## Page extract
* start *

This site is not affiliated with the US Naval Academy.

Vol. II
Chapter XXX

The Wags at Le Croisic

As a result of Kenneth Smith's misadventure, no more planes were sent out for Le Croisic alone or lacking rations and life-saving equipment. It was a lesson that had to be hammered in by experience. The French methods were haphazard and negligent, trusting rather to 'Mon Dieu' than to their own care and resources. As Henry Landon emphasizes it:

I think I am safe in saying that it was due to Ken's accident that our naval aviation stations on the French coast reached such a high degree of efficiency in so short a time. We learned what to equip our planes with and installed every possible emergency appliance, at the absolute dictation of K. R. Smith. He knew. And the wisdom of it was proved later, in other forced sojourns on the ocean in crippled planes. It was my own ignorance that had sent him out alone, for one thing. He didn't have even a sea anchor, or a Véry pistol. When he saw a dirigible in the distance, he had nothing to signal with. We remedied all that. For food we saw that the planes carried hard-tack and canned tomatoes which were bully to quench a thirst. And three men in one of those boats made too heavy a load, so we took one out. All of which was a darned good thing for the rest of us, but rather tough on Ken. He had to be the goat.

On December 4th another 'Alerte' was sounded. Landon, Coombe, and Smith responded, the 'Allo' coming from somewhere between Belle Isle and Quiberon, in the coastwise convoy track. They sighted several American escort vessels, yachts and destroyers, and the cruiser San Diego outward bound, but no German submarine. The hair of Reginald Coombe had reason to stand on end when one of his bombs broke its forward support and dangled  p50 loose. He could not drop it at the moment because he was flying over a flock of French fishing boats. The wretched bomb was swaying and banging against the frame of the aeroplane and Coombe didn't know what might be due to happen. It seemed as if he would never pass clear of the fishing craft. When he did, he let that bomb drop in a hurry. Smith and Landon were not in sight, so he barged around a bit longer and then went home to the station.

* end *

## Data shown
* start *

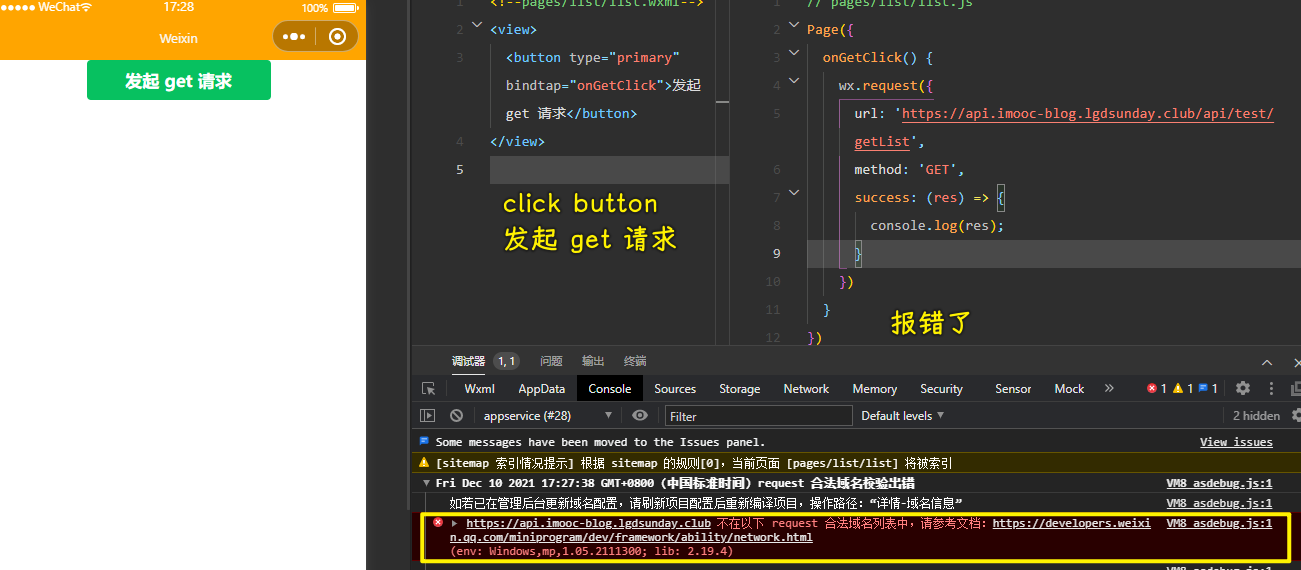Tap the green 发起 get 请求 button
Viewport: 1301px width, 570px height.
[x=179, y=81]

* end *

## What you are asked to do
Please write the next part of the account of the naval aviators at Le Croisic, starting after its last sentence.

## In response
There he found that Kenneth had failed to show up. This was disconcerting. It came only two weeks after his other disappearance. The crowd fidgeted for several hours before a message informed them that Ensign Smith had flopped down with motor trouble and drifted ashore at the island of Houat. A U. S. mine-sweeper delivered him safely at Le Croisic the next day. The two accidents wore on him. He felt the strain, on top of much hard work, so the C. O. sent him off to Paris on temporary duty for a week or so of recuperation.

It was not long after this that the French formally turned the station over to the American organization. The occasion was made impressive, with a great deal of rank and ceremony. Admiral Sims, Captain Cone, and Captain Jackson were among those present as it happened that they were making an inspection tour along the coast. A French admiral added to the display. The crew lined up at quarters to receive them and they were 'piped over the side' in proper Navy style. The station band played the 'Marseillaise' and 'Yankee Doodle.' And as an extra flourish, two planes went scooting off on the first 'All‑American patrol.'

Sam Walker liked this touch of high life so well that he wangled an assignment to report to Colonel House in Paris for duty with the Inter-Allied War Conference. The wires were pulled through a cousin of Walker. It was a transient job, for a fortnight only, long enough to give an  p51 industrious aviator a chance to rest and divert himself. He was a sort of assistant private secretary who attended to getting cables off to the Secretary of State and President Wilson, but refrained from telling them what he thought about things. He enjoyed it immensely, mingling with Prime Ministers, Generals of high degree, and the dazzling assortment of gentlemen who professed the utmost harmony and suspected one another's motives. It was difficult, of course, for a member of the Wag Crew to withhold himself modestly in the background, but Walker claims no credit for influencing the conduct of the war.

When the Conference adjourned, he returned to Le Croisic, having 'learned many facts which were very startling and of the utmost significance at that time.'

Later in December an order came to deliver two D. D. seaplanes to the fellow compatriot, 'Chip' McIlwaine, at Moutchic which was one hundred and seventy-five miles to the southward. Landon flew one of them, selecting Quartermaster Gillespie as pilot for the other. He was a rattling good man and later received deserved promotion to the rank of ensign.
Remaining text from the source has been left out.